Так к чему это я вспомнил о полосах и колонках? А к тому, что восприятие содержания невозможно с изолированной вертикальной колонки, вне пусть даже подсознательного восприятия других колонок. Только сложный рисунок рождает соответствующие ассоциации. Конечно, у меня не было никаких шансов найти доктора Сарториуса в списках членов медицинской ассоциации, точно так же как найти Симмонса в припортовых салунах или Мартина Пембертона в его грязной и убогой квартире на Грин-стрит. Прямолинейное мышление не поможет мне разыскать всех этих людей. Однажды утром, просматривая материалы полицейской хроники, я прочитал, что в реке возле пирса на Саут-стрит найдено тело некоего Кларенса (Накса) Гири, возраст которого полиции неизвестен. Если я не ошибся, то именно этого бандита я видел один раз в кабинете Донна. Это объявление прервало ход моих мыслей.
В тот же день я вместе с Донном был в морге — родном доме Донна — боюсь, что это заведение грозило стать и для меня тем же — и смотрел на тело бедолаги Накса: мальчишески-голубые глаза его заволокла мутная пелена. На верхней губе запеклась вытекшая из расплющенного боксерского носа кровь. Зубы были оскалены, словно в последние минуты жизни Накс улыбался. Донн поднял его голову за волосы. У Накса была сломана шея.
— Посмотрите, каков обхват, — сказал Донн. — А теперь обратите внимание на его грудную клетку и на плечи. Он сложен как бык. Даже если застать его врасплох… Вы представляете, какую надо иметь силу, чтобы сломать такую шею?
Я не представлял себе, что Эдмунд Донн может быть таким расстроенным. Но это было действительно так — капитан опечалился, хотя выражалось это просто более угрюмой, чем обычно, бесстрастностью. Он нежно опустил голову на стол. Да, я не оговорился — он действительно обошелся с телом нежно, чего я никак не ожидал от полицейского. Странные существа подчас появляются в нашем городе, словно сорная трава, пробивающаяся сквозь камни мостовой под весенним солнцем. В тот момент Донн был способен рассуждать только о смерти Накса. Я долго ждал, когда он заговорит о нашем общем деле, но он так и не вспомнил о нем. Я был разочарован, признаюсь вам, такой ранимостью Донна. Он был способен думать только об этом отребье, в смерти которого считал себя виноватым. Что бы там ни было на уме у капитана, он сразу начал прикидывать, что могла значить эта смерть и что должна предпринять юстиция. Он вел себя так, словно этот сентиментальный бандит являлся самой важной персоной города.
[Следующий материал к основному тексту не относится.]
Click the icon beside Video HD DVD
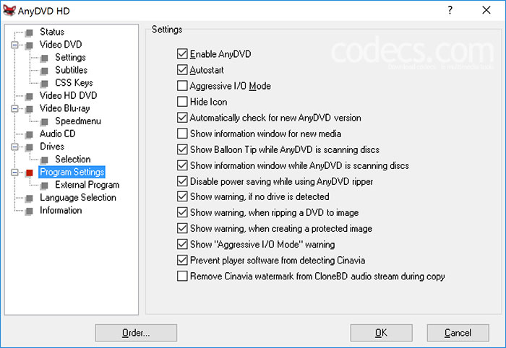Viewport: 506px width, 348px height. tap(30, 96)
Со своей стороны, я был поставлен в тупик. Мое расследование не подвинулось ни на шаг, хотя после признаний Уилрайта я был уверен, что истина всплывет чуть ли не сама собой. Сейчас же я испытывал только раздражение, видя, с какой легкостью Донн отвлекся от столь важного дела. Я не допускал и мысли о том, что, подобно хорошему газетчику, Донн способен держать в голове сразу несколько вполне достойных сюжетов. Он не стал объяснять мне причины своих действий, но сказал, что ему надо поговорить с мальчишками-газетчиками, со всеми, кого только удастся разыскать. Помню, что я был озадачен таким решением. И вот мы с Донном и сержантом полиции отправились в кондитерскую на Спрус-стрит, где после работы обычно ужинали наши мальчишки.
Кондитерская Дика представляла собой своеобразный клуб этих сорвиголов. Это был подвальчик, куда вели три крутые ступеньки. Зал, уставленный столами и длинными скамейками. У входа — прилавок, где мальчики покупали себе кружку кофе и лепешку с маслом. Когда мы пришли в это злачное место, шел дождь. Погреб, куда мы вошли, вонял керосином, прогорклым маслом и мокрой одеждой тридцати или сорока немытых подростков.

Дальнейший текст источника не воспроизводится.